** Opening Provided data block **
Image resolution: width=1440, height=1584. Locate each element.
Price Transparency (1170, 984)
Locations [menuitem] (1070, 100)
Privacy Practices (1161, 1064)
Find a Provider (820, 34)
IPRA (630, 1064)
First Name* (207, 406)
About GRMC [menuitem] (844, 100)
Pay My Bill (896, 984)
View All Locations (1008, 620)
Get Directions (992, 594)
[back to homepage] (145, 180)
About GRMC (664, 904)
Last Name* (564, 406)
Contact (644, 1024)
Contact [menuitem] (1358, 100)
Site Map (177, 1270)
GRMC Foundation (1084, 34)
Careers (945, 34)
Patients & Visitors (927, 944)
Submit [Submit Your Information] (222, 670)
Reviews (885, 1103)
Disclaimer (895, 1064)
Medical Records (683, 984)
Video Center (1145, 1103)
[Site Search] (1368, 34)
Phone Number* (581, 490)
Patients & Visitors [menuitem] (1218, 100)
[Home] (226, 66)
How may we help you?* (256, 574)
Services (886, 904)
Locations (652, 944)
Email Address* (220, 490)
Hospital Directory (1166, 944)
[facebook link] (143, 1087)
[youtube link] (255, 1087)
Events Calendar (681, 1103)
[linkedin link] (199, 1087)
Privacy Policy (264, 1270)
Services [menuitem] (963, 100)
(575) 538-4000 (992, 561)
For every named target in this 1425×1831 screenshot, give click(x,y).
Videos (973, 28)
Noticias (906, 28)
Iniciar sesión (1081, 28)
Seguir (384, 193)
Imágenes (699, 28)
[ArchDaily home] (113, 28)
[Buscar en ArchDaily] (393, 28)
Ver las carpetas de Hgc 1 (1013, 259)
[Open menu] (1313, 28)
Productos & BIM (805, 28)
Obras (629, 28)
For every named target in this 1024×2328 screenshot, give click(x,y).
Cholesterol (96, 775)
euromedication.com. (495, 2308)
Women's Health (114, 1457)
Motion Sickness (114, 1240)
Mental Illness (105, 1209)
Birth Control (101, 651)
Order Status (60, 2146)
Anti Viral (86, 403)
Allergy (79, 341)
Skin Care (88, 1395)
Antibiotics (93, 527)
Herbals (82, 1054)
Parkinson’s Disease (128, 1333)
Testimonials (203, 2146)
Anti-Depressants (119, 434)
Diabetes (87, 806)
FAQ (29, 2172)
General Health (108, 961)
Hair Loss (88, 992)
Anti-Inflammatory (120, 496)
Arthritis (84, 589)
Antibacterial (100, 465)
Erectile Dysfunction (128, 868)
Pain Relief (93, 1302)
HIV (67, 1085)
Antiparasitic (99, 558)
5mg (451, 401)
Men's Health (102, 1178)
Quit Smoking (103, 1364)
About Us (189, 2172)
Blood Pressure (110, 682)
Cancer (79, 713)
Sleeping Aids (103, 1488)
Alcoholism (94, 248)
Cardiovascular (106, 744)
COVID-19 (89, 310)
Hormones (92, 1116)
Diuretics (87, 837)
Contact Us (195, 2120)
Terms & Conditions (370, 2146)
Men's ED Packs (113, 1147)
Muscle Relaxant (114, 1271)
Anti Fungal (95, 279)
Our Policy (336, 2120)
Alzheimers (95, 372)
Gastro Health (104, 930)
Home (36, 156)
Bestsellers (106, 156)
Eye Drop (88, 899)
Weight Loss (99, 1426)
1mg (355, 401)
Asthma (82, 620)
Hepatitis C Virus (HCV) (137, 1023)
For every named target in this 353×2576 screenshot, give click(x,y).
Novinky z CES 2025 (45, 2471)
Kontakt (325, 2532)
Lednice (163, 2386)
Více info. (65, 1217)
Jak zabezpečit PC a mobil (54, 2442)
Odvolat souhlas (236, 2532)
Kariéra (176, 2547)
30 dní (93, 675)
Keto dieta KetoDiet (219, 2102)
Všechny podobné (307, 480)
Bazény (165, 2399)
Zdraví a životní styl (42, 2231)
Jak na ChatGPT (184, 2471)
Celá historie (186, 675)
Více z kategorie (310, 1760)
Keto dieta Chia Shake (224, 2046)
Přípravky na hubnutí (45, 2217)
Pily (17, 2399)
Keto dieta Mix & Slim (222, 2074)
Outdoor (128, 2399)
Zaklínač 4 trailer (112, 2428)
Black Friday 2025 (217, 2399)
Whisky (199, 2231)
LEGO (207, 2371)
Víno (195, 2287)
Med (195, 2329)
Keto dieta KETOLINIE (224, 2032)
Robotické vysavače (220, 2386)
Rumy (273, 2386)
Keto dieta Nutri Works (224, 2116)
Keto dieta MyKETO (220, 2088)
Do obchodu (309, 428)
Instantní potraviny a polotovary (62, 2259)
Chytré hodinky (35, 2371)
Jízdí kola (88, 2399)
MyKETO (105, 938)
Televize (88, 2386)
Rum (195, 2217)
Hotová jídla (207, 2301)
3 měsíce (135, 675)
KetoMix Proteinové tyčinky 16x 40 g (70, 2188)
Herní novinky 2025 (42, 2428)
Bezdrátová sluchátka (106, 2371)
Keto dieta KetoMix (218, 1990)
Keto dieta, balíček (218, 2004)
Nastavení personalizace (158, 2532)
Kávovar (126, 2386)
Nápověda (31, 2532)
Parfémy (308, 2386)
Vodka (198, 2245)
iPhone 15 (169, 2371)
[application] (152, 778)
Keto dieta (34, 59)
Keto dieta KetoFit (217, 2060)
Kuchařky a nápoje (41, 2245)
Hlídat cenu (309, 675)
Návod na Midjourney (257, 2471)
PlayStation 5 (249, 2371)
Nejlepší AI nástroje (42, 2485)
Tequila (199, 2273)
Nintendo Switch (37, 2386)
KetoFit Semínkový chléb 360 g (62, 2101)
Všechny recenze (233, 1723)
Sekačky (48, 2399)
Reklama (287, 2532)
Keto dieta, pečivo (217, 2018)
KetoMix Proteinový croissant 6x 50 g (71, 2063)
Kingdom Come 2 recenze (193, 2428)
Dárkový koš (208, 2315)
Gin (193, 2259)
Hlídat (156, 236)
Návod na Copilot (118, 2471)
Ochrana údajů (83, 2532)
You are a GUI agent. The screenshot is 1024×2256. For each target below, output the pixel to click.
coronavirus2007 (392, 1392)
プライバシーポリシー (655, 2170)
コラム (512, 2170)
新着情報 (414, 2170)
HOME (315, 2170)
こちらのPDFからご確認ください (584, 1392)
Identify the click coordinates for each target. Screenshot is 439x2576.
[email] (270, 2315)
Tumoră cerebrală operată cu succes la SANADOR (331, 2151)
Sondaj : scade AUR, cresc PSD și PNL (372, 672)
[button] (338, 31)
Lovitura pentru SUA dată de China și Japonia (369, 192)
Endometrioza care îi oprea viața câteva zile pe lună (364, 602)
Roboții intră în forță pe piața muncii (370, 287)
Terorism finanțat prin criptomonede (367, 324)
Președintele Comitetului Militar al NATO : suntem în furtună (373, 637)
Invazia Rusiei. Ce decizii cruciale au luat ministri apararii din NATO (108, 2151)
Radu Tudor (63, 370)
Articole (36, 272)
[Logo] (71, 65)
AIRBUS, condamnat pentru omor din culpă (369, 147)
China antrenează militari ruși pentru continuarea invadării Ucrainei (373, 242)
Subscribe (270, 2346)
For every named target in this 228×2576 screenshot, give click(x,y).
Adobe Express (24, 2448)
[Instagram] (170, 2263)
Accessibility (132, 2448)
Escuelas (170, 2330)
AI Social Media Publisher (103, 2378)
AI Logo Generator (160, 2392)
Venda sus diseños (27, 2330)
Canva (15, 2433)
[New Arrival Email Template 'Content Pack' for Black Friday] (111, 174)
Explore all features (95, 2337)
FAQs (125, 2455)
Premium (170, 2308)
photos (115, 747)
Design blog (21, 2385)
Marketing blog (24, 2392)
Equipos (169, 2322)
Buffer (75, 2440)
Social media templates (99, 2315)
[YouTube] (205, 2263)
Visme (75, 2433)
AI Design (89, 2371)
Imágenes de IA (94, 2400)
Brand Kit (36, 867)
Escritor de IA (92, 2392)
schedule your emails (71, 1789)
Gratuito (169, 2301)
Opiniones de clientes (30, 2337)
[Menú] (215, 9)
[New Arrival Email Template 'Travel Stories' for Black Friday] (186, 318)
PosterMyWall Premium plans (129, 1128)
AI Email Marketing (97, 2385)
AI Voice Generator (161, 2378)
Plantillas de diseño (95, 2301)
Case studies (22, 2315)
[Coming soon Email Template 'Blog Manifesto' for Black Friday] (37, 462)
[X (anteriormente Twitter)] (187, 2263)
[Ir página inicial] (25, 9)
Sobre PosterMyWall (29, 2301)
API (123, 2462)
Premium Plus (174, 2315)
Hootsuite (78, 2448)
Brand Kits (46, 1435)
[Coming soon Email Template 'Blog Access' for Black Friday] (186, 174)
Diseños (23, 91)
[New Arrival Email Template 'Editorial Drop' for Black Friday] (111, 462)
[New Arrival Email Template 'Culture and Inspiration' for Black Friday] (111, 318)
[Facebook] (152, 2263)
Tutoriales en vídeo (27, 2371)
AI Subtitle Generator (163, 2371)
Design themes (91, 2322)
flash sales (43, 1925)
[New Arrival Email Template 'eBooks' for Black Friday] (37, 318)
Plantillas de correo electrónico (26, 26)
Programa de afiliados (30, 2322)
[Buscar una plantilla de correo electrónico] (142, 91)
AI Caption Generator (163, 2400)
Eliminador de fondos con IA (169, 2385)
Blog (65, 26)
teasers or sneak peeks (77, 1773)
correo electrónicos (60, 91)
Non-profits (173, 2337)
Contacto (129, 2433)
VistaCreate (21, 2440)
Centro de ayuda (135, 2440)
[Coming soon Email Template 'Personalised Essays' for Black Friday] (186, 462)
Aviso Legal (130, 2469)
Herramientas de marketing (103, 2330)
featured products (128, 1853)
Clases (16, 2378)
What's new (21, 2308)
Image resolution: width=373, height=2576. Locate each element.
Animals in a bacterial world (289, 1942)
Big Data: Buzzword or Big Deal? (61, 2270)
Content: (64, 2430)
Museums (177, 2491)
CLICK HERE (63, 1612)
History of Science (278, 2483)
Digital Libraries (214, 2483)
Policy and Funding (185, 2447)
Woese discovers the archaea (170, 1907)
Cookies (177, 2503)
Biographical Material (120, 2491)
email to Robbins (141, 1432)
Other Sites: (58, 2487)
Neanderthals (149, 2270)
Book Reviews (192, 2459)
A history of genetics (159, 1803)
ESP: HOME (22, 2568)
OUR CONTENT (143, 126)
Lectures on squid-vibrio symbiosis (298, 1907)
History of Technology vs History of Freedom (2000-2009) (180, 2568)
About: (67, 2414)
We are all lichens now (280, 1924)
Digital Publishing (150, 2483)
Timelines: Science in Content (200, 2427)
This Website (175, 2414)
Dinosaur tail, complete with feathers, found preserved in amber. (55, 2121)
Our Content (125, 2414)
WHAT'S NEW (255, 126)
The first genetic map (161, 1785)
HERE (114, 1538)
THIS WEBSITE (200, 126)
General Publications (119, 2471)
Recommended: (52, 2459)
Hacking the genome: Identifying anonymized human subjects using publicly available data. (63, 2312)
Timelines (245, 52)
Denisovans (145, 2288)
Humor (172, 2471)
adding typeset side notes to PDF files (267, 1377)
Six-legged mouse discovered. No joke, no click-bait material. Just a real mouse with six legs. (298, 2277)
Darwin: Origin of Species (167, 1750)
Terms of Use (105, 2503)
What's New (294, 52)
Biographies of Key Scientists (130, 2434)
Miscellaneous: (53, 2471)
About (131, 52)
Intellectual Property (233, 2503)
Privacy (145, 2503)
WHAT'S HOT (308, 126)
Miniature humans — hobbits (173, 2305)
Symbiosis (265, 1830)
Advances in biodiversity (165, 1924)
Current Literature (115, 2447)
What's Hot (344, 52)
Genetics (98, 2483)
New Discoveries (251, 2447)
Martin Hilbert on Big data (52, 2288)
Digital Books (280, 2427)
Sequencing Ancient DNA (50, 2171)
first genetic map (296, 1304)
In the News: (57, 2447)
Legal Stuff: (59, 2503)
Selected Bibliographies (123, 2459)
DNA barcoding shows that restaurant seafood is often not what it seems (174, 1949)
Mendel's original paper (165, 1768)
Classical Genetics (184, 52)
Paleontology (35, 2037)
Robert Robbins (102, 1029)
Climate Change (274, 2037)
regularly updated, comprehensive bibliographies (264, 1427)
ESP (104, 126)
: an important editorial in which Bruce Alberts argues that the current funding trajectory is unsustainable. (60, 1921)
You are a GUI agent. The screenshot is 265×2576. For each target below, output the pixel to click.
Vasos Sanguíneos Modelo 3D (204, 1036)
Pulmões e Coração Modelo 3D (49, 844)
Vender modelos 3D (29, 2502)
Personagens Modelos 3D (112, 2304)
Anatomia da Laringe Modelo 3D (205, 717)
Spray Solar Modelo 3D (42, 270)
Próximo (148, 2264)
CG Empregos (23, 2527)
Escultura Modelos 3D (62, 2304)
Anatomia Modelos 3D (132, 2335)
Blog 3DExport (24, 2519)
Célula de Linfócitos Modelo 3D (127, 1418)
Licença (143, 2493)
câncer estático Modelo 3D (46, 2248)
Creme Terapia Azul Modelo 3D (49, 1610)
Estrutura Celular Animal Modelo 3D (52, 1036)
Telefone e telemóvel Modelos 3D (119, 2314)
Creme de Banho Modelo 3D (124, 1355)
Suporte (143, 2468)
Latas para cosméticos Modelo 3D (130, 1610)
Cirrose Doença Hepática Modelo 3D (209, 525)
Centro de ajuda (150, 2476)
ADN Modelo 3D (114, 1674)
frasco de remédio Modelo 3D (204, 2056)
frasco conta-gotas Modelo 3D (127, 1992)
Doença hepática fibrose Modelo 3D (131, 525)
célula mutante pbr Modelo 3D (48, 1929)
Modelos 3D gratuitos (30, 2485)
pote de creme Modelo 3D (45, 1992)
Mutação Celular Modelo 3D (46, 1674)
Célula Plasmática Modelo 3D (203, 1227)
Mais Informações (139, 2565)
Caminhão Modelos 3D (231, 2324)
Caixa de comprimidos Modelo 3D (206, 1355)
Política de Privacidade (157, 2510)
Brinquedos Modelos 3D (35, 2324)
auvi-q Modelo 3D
** Closing Provided data block **
Retype exactly the lines of the data above that fall between the line with "Vodka (198, 2245)" and the line with "プライバシーポリシー (655, 2170)", inclusive, and add nothing.

Task answer:
Vodka (198, 2245)
iPhone 15 (169, 2371)
[application] (152, 778)
Keto dieta (34, 59)
Keto dieta KetoFit (217, 2060)
Kuchařky a nápoje (41, 2245)
Hlídat cenu (309, 675)
Návod na Midjourney (257, 2471)
PlayStation 5 (249, 2371)
Nejlepší AI nástroje (42, 2485)
Tequila (199, 2273)
Nintendo Switch (37, 2386)
KetoFit Semínkový chléb 360 g (62, 2101)
Všechny recenze (233, 1723)
Sekačky (48, 2399)
Reklama (287, 2532)
Keto dieta, pečivo (217, 2018)
KetoMix Proteinový croissant 6x 50 g (71, 2063)
Kingdom Come 2 recenze (193, 2428)
Dárkový koš (208, 2315)
Gin (193, 2259)
Hlídat (156, 236)
Návod na Copilot (118, 2471)
Ochrana údajů (83, 2532)
You are a GUI agent. The screenshot is 1024×2256. For each target below, output the pixel to click.
coronavirus2007 (392, 1392)
プライバシーポリシー (655, 2170)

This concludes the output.